Now, one can already anticipate the noise that will follow this column — the tribal closing of ranks, the parsing of context, the whispered suggestion that perhaps the young man provoked it, said something out of turn, touched a nerve. Let me pre-empt all of that. None of it matters. Nothing a student says in a post-lecture conversation warrants a grown man in public office raising his hand against him. Nothing. Full stop.

And the argument that “it caused no physical injury” is precisely the kind of moral hair-splitting that should embarrass anyone who attempts it. The impact was forceful enough to snap the young man’s head to the right. It occurred in front of 10 to 15 witnesses, including senior university officers and fellow student representatives. The physical bruise may have been absent. The institutional bruise — to the student body, to the concept of mentorship, to the very idea that our upper house is populated by people deserving of deference — that bruise runs deep.

Some will note, as a kind of contextual footnote, that Nik Alif Aiman is the grandson of the late Tok Guru Tan Sri Nik Abdul Aziz Nik Mat, the revered former Menteri Besar of Kelantan and one of Malaysia’s most consequential religious figures of the 20th century.

And yes, the conversation reportedly turned hostile precisely after a university officer introduced Nik Alif Aiman in those terms, after which the senator allegedly made remarks critical of a political party before delivering the blow. That lineage adds a particular sting — the family has filed their objections through proper channels, and a police report has been made.

But here is where this column diverges from the obvious narrative. This should not primarily be a story about whose grandson was slapped. The grandsons of no one in particular deserve the same protection from the arrogance of officialdom. The outrage must be universal, or it means nothing.

What we witnessed — allegedly, pending investigation — was a senator behaving as if the trappings of appointment had placed him beyond the ordinary courtesies owed to every human being. That a man of his standing was present at a programme ostensibly designed to empower the Ummah, to uplift the young, and then proceeded to humiliate a youth leader in front of his peers, is an irony so thick it could insulate a roof.

The Dewan Negara is not a throne room. A senatorship is an appointment, not an ennoblement. The title does not purchase the right to lay a hand on another person simply because a political conversation turned disagreeable. If anything, the dignity of the office demands more restraint, not licence for petulance.

An apology, should one materialise, will not be sufficient. Apologies in Malaysian public life have a troubling tendency to function as full stops when they should be commas — as closures rather than the beginning of accountability. What is required here is a proper investigation, transparent findings, and consequences proportionate to the act. The police report has been filed. The witnesses were present. The facts are not in hiding.

There is also a word owed to the university administration, whose senior officers were reportedly in that room. What exactly was the institutional response in the immediate aftermath? Was the student leader supported? Was the senator challenged? Or did the room collectively exhale and move on, as rooms in Malaysia so often do when someone powerful misbehaves?

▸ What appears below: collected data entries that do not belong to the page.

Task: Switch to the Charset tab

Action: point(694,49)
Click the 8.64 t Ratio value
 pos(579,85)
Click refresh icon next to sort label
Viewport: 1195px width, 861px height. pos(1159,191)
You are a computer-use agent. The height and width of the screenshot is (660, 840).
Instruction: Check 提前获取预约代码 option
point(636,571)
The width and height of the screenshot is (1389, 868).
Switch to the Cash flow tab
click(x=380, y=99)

Student leaders are not props at government-adjacent programmes. They are not there to be photographed, patted on the head, and reminded of their place in the hierarchy. They are — at their best — the conscience of our campuses, doing unglamorous democratic work that most of their peers avoid. They deserve the full protection and respect of every adult in any room they enter.

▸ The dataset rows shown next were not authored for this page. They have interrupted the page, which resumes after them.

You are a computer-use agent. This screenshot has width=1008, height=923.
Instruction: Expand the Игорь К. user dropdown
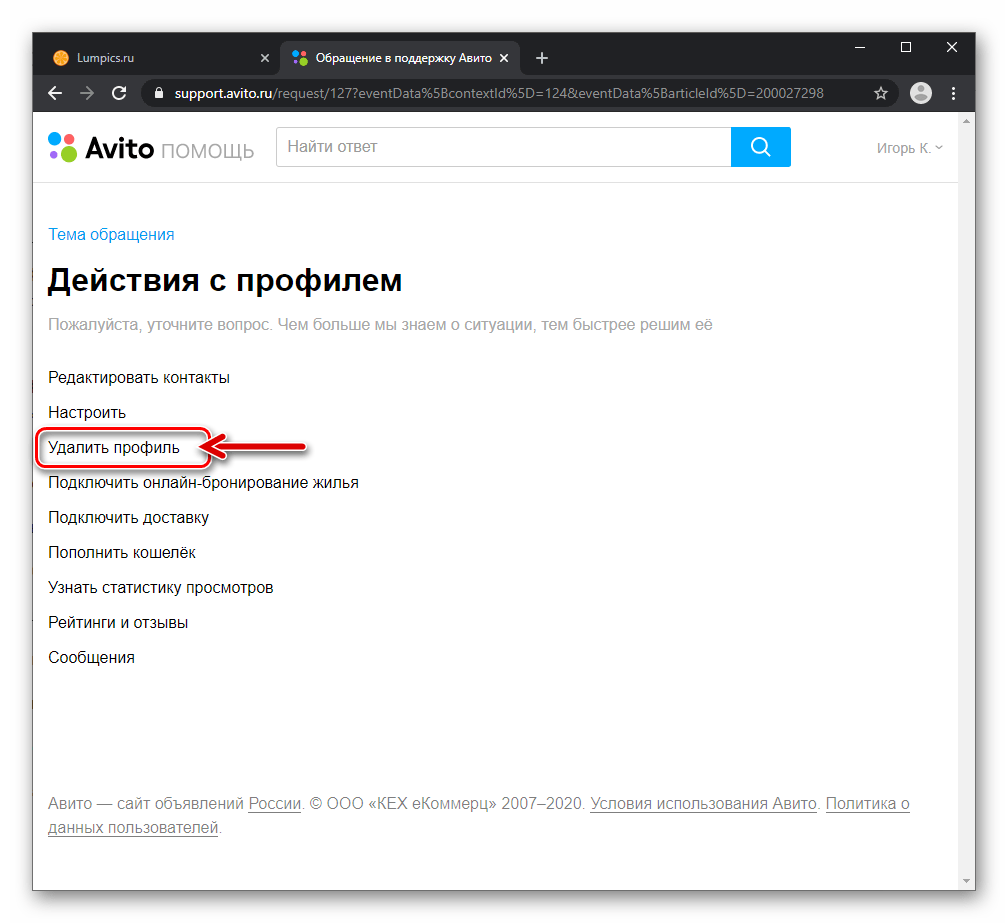click(909, 148)
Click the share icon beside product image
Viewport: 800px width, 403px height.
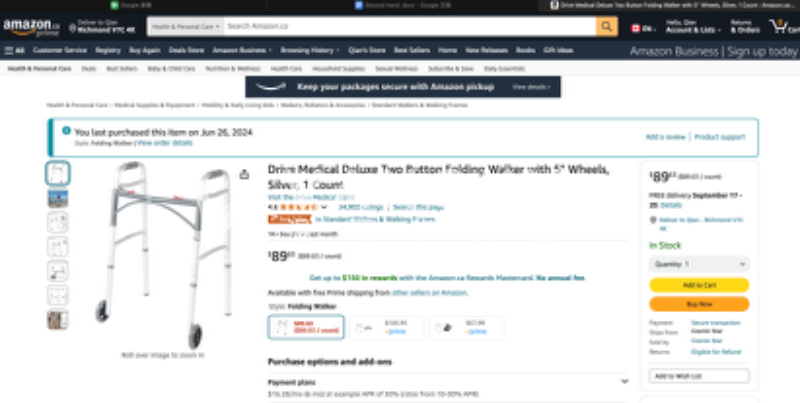tap(244, 174)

What happened in Janda Baik on May 20 was not merely an interpersonal incident. It was a glimpse — sharp and ugly — of what happens when power goes unexamined and unchecked for too long. A grown man in high office struck a young student leader across the face, in public, over politics.

That senator must be held to account. Not because of who the young man’s grandfather was. But because of who we are supposed to be.